A Great Poet Tout Court

Jacques Barzun on The Lusiads (From Dawn to Decadence), and which translation to read:

While Tasso was garnering praise for his work, another poet in another southern land was composing a true epic. If the name of Camoëns and the tide Lusiads do not at once evoke recognition, the reason is again that of language: Portuguese is not widely read or studied outside its native limits in Europe and America. Camoëns chose a subject more factual than the paladins and had a more useful experience than the Italians for epic work. He was a soldier and sailor. He fought the Moors in north Africa, lost his right eye in battle and was invalided, re-enlisted to find adventure in the Indies, and there became an official in charge of a trading post. Accused of embezzlement and put in prison, he managed to get free and sail home. There, like everybody who could hold a pen, he wrote plays and sonnets and began the epic that made him the great national poet — indeed, a great poet tout court.

His subject was contemporary: the conquest of the ocean sea by the Portuguese. And his ostensible hero was a recent, historical character, Vasco da Gama. The actual hero is the Portuguese people, “the illustrious heart of Lusitania”; the name of the ancient Roman province that recurs in the title Lusiads. The adventures of the hero as man and people are the real and allegorical events of the explorer’s voyage home from the East. What there is of the marvelous in the incidents is due not to magic but to the well-known gods and goddesses of the ancients. Thus in the great episode of the Isle of Love, the domain of Venus, where the sailors take the Nereids, nymphs of the sea, as brides, Gama is the lover of their queen, Thetis, hitherto unattainable. Gama succeeds in his wooing after the repulsive giant Adamastor, typifying the enemies of the Portuguese, has failed. The union of godly beauty with human courage is to produce the future heroes of Portugal. In Greek mythology, when Thetis is subdued by Love, her offspring is the daundess Achilles.

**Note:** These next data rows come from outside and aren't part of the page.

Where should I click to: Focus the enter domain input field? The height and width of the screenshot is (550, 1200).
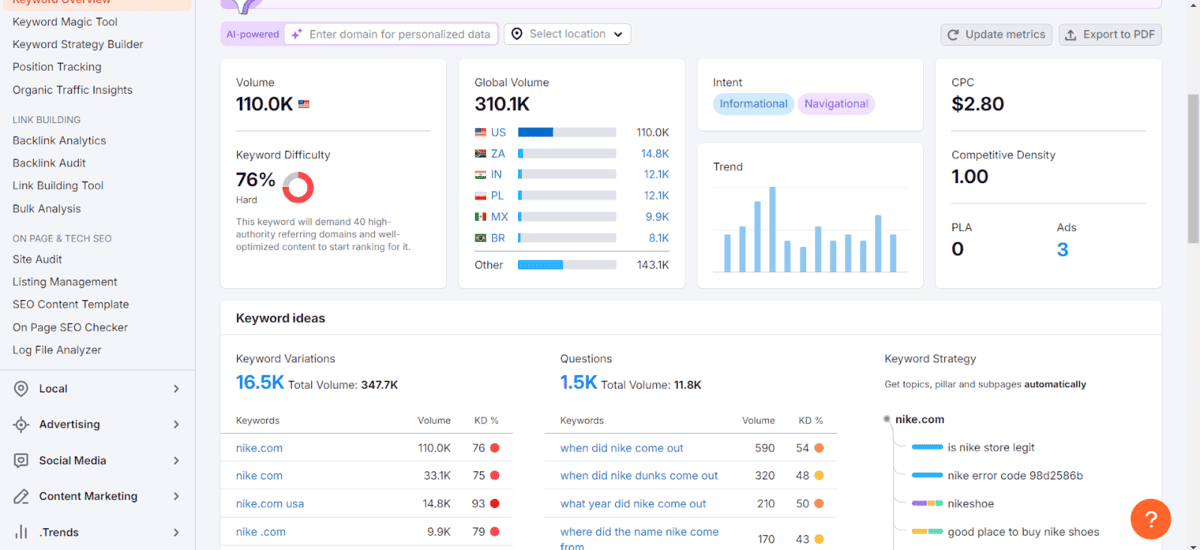pos(399,34)
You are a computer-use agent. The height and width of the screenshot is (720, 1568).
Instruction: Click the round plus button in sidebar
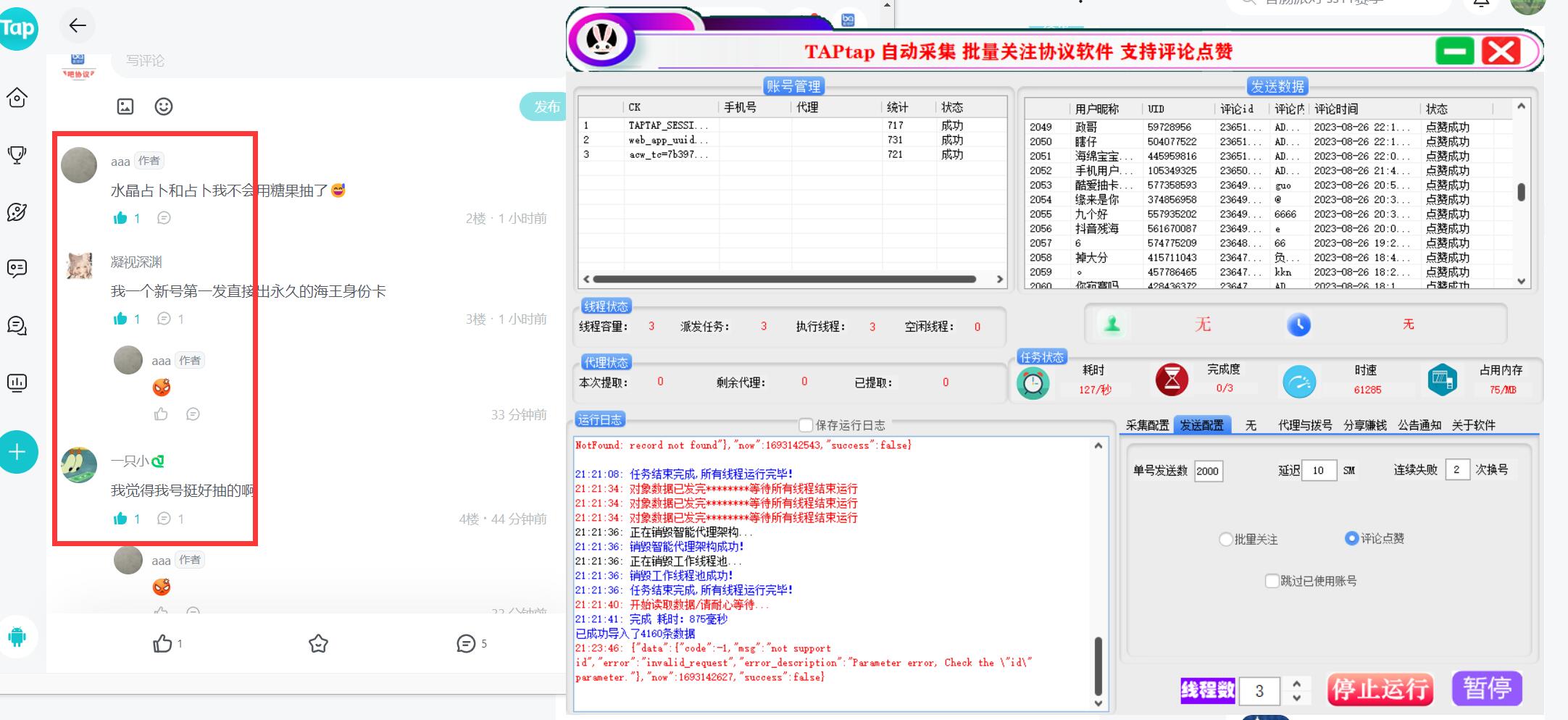point(17,452)
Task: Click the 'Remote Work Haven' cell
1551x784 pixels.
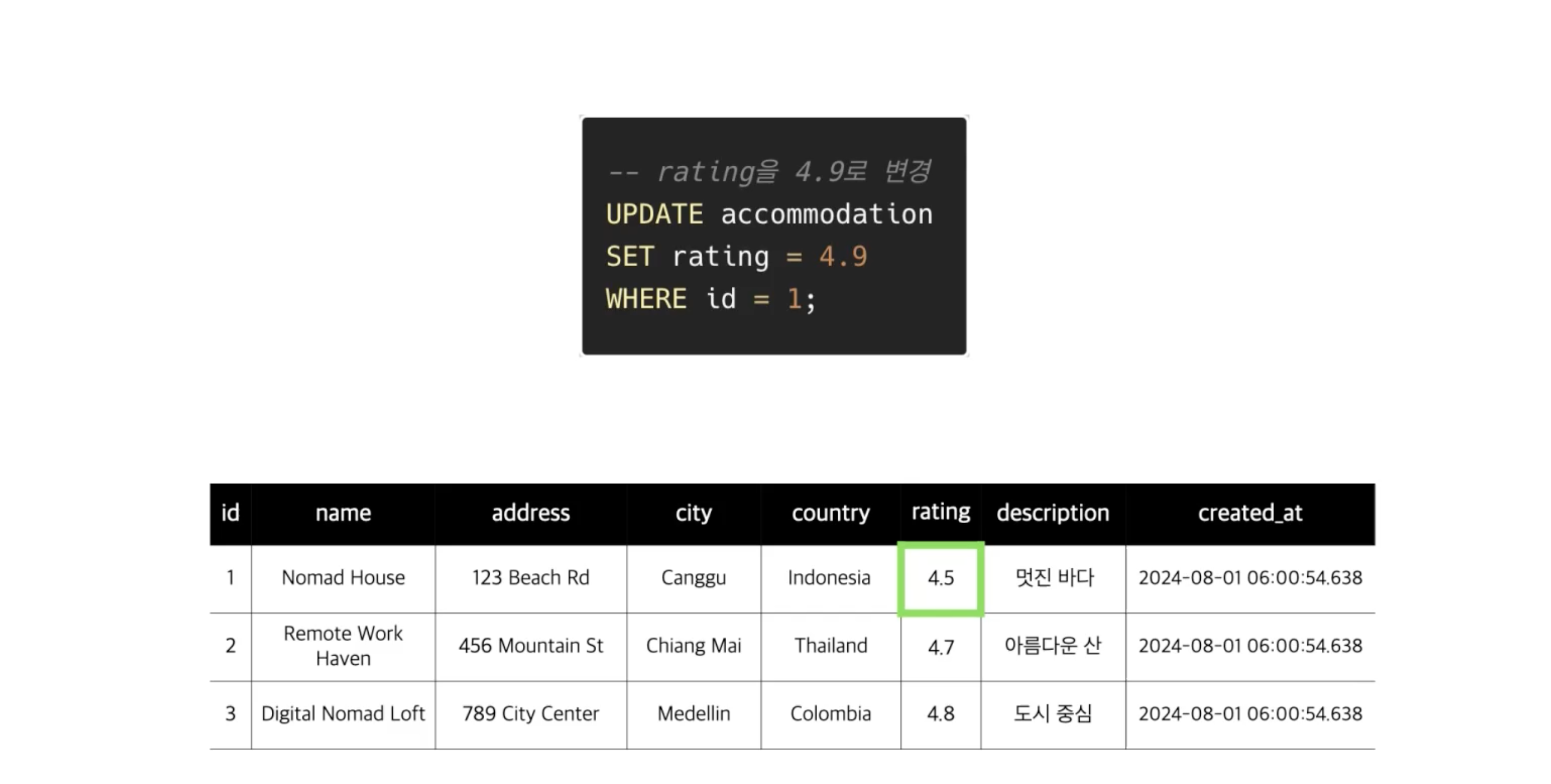Action: click(343, 646)
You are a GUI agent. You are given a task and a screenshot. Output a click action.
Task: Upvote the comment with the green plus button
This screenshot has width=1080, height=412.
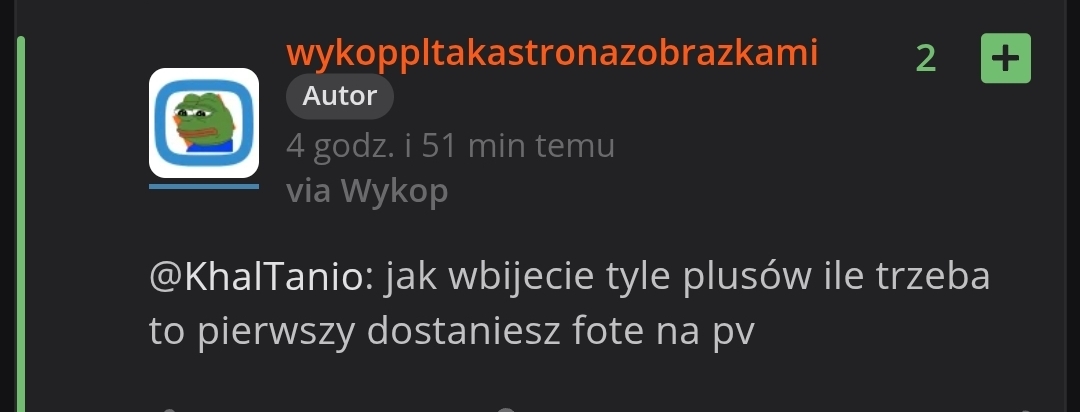coord(1006,59)
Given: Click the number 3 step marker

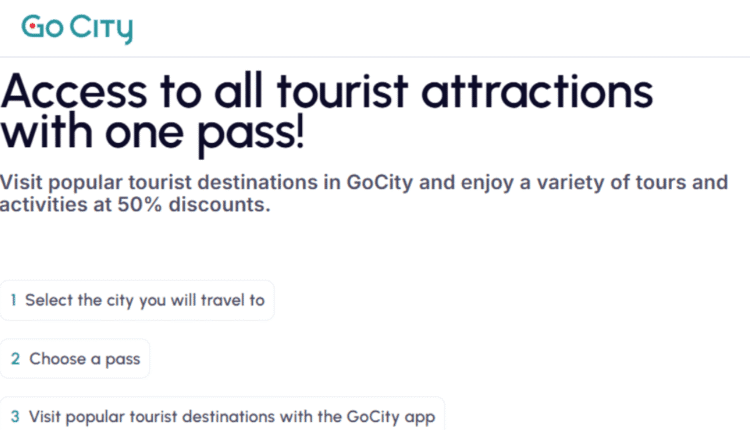Looking at the screenshot, I should (x=15, y=417).
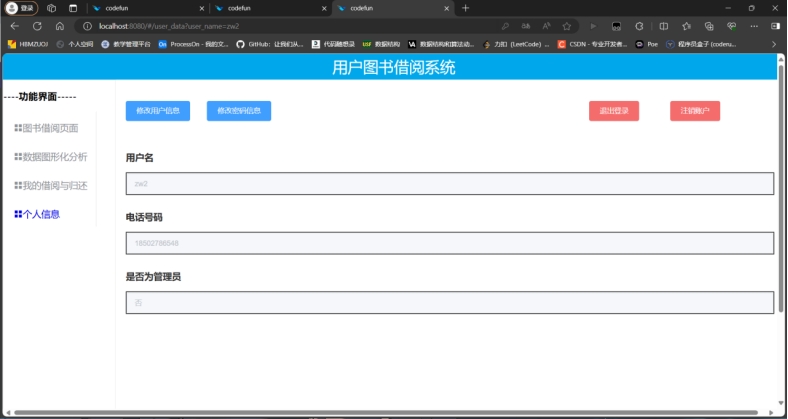This screenshot has width=788, height=419.
Task: Open a new browser tab
Action: [x=465, y=8]
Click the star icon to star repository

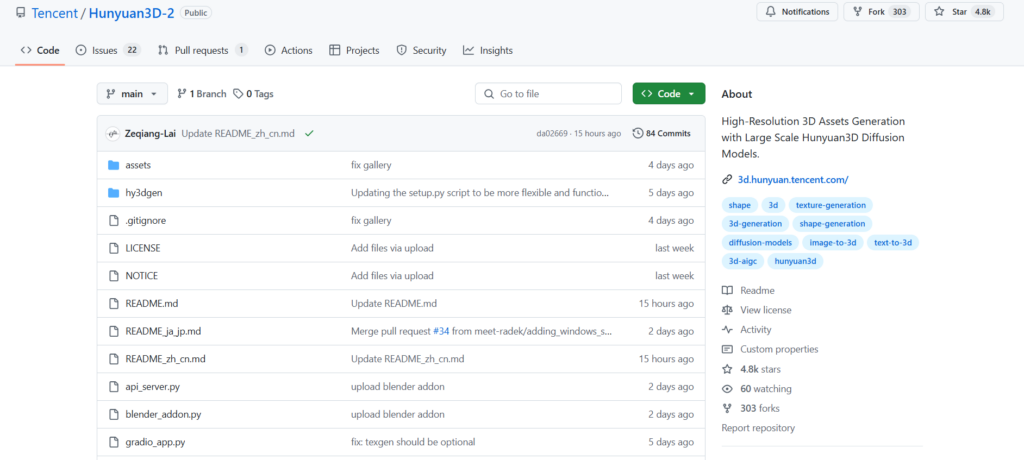(938, 12)
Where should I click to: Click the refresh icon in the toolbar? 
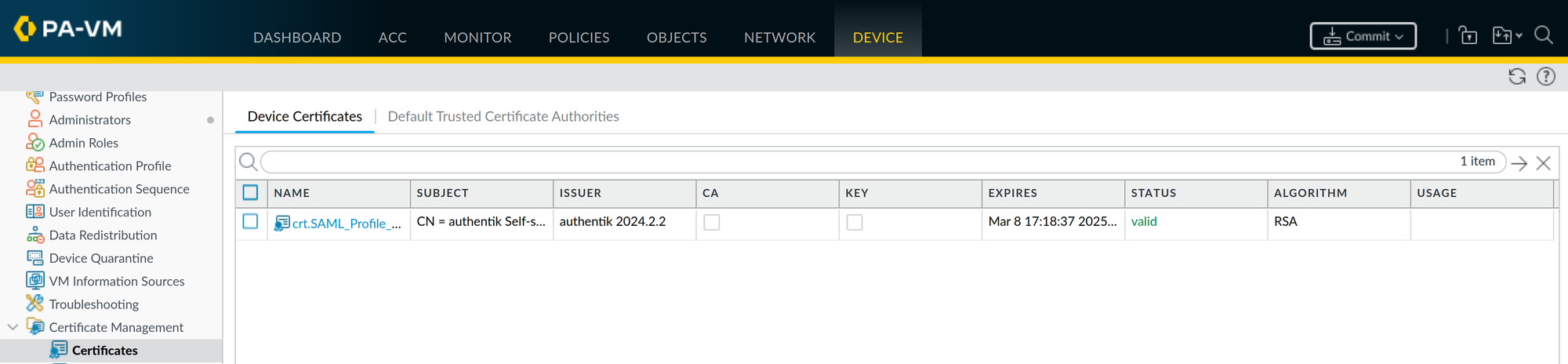pyautogui.click(x=1517, y=76)
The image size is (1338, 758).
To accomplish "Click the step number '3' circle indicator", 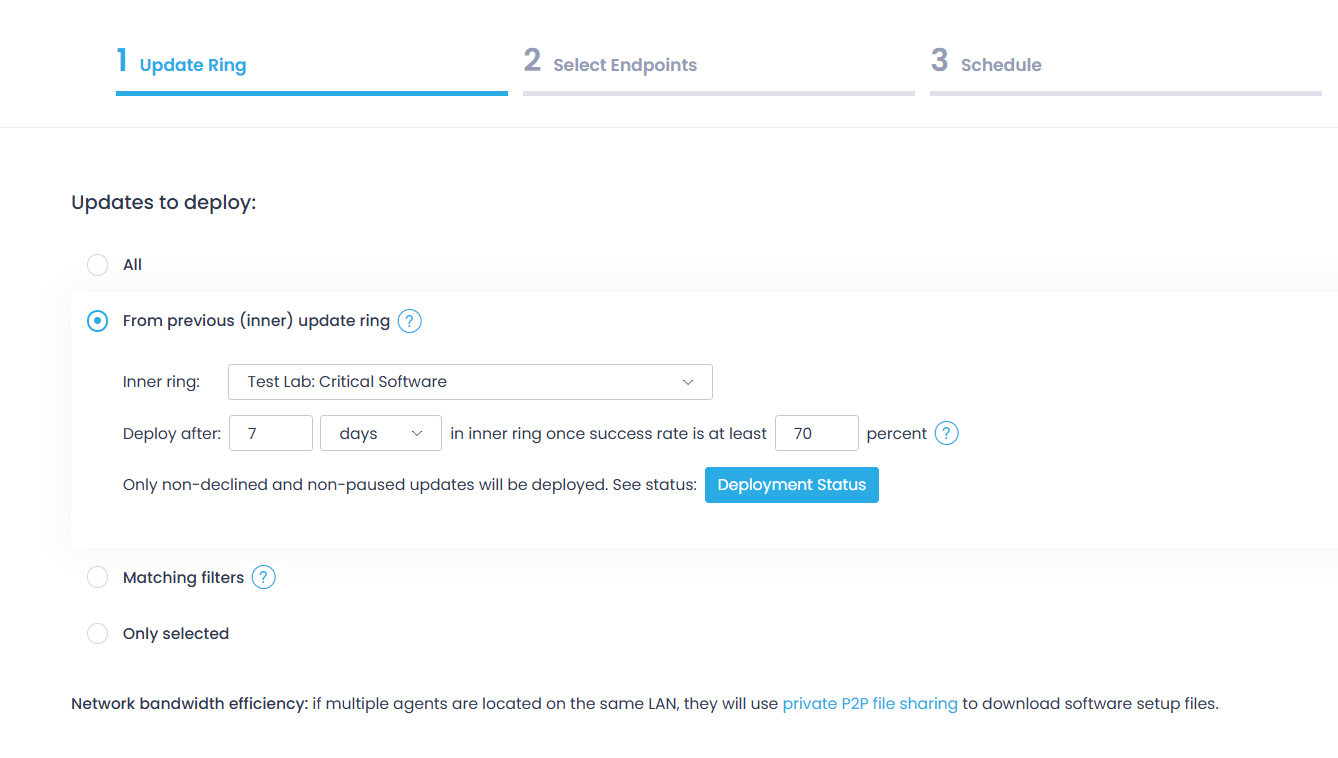I will click(939, 60).
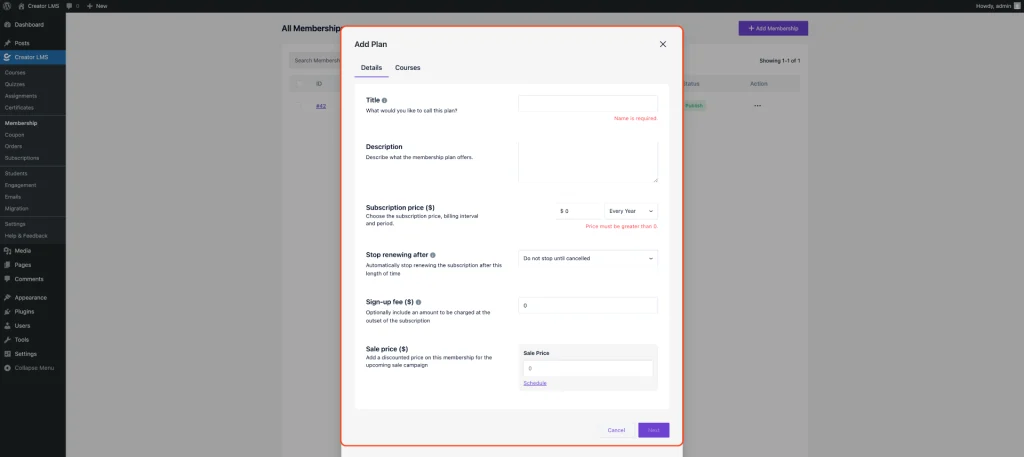Open Subscriptions in the sidebar menu
The width and height of the screenshot is (1024, 457).
(x=22, y=158)
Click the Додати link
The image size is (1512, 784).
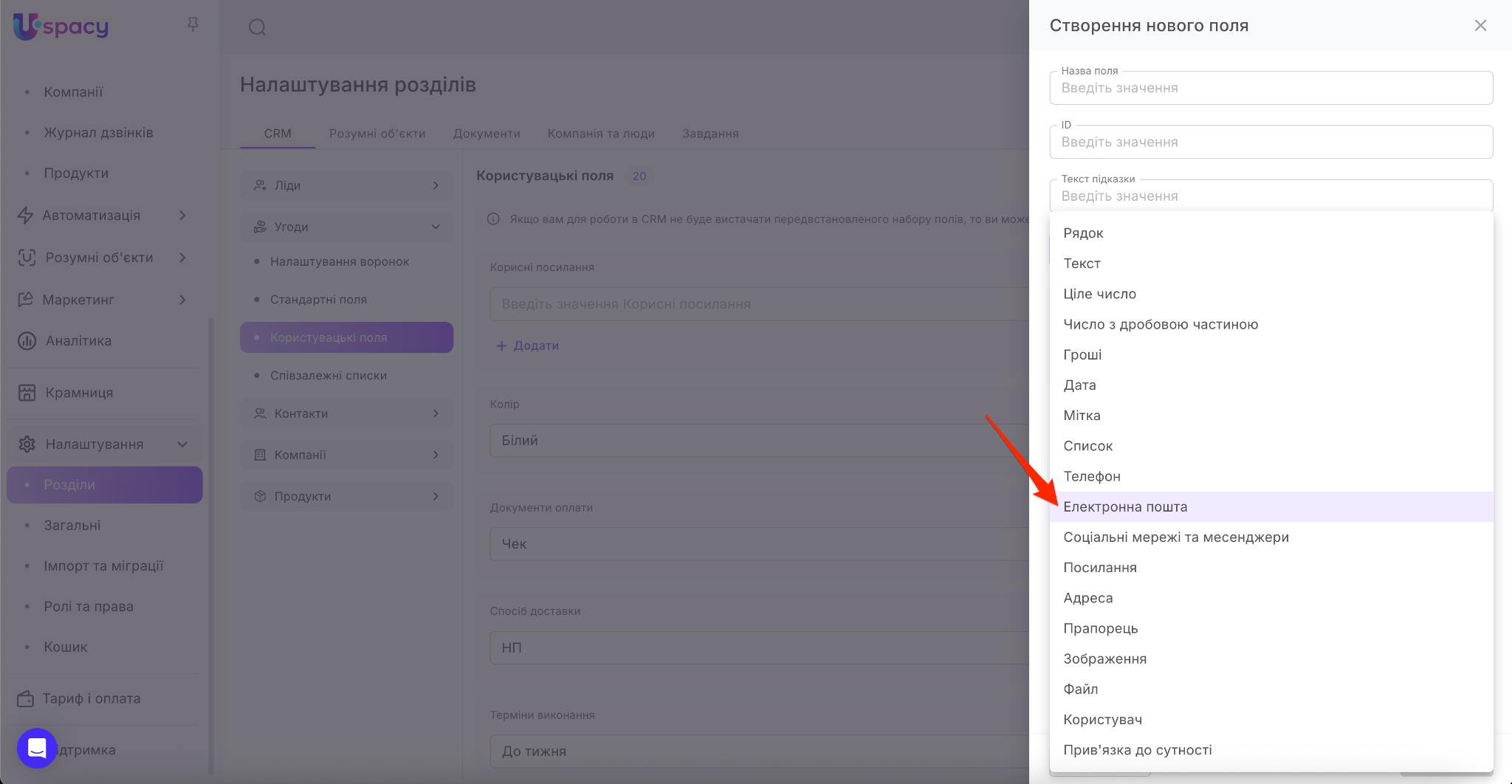(x=528, y=345)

This sample episode from The Lusiads is enough to show that it is a Humanist epic. Women other than goddesses play important parts in several of the main scenes. Among these is the story, told with lyrical tenderness, of Ines de Castro, the historical mistress of Prince Pedro of Portugal, whose close advisers compelled him to have her put to death. In tone and conception, the poem is equidistant from the popular ballad and the learned pastiche. Camoëns has been blamed for mixing the pagan myths with Christian, but it is standard Humanist practice. It is not sacrilege but spiritual synonymy. In The Lusiads the allegorical and the historical planes are traversed by physical action, told with unabating vigor and vivid detail. It came naturally to one who, though writing on terra firma, had spent many days on the deck of a ship. The fervor with which Camoëns celebrates the conquest, first of the sea by rounding the Cape of Storms at the tip of Africa, and then of the natives and the trade of the southeast Indies, makes his poem the first and last national epic — this at a time when the nations of the West were not so much made as in the making. The work withstands comparison with Virgil’s imperial Aeneid. Using a longer line than the Italians, Camoëns was able to achieve grandeur more easily, especially in the speeches. And he shares with the ancients and the writers of sagas something one might call epic pessimism. He is also considered Portugal’s greatest lyric poet, as well as the man whose writings fixed the Portuguese language.

Os Lusiadas has been translated four times into English, the latest version being in prose. [The one to read is Leonard Bacon’s, in verse.] But there is another means of access that is strongly recommended to anyone who knows Spanish: it is to study in a comparative grammar the forms that differ regularly in Spanish and Portuguese and then to plunge into the poem with a dictionary at hand.